[Stored items]
________________________________________

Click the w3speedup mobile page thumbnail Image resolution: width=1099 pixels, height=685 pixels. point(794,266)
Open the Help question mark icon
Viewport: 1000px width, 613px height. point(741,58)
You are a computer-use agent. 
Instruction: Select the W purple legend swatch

________________________________________

WHAT THE TASK ASKS: The answer consists of every entry, returned exactly.

FINISHED EXERCISE:
Click the w3speedup mobile page thumbnail Image resolution: width=1099 pixels, height=685 pixels. point(794,266)
Open the Help question mark icon
Viewport: 1000px width, 613px height. point(741,58)
You are a computer-use agent. 
Instruction: Select the W purple legend swatch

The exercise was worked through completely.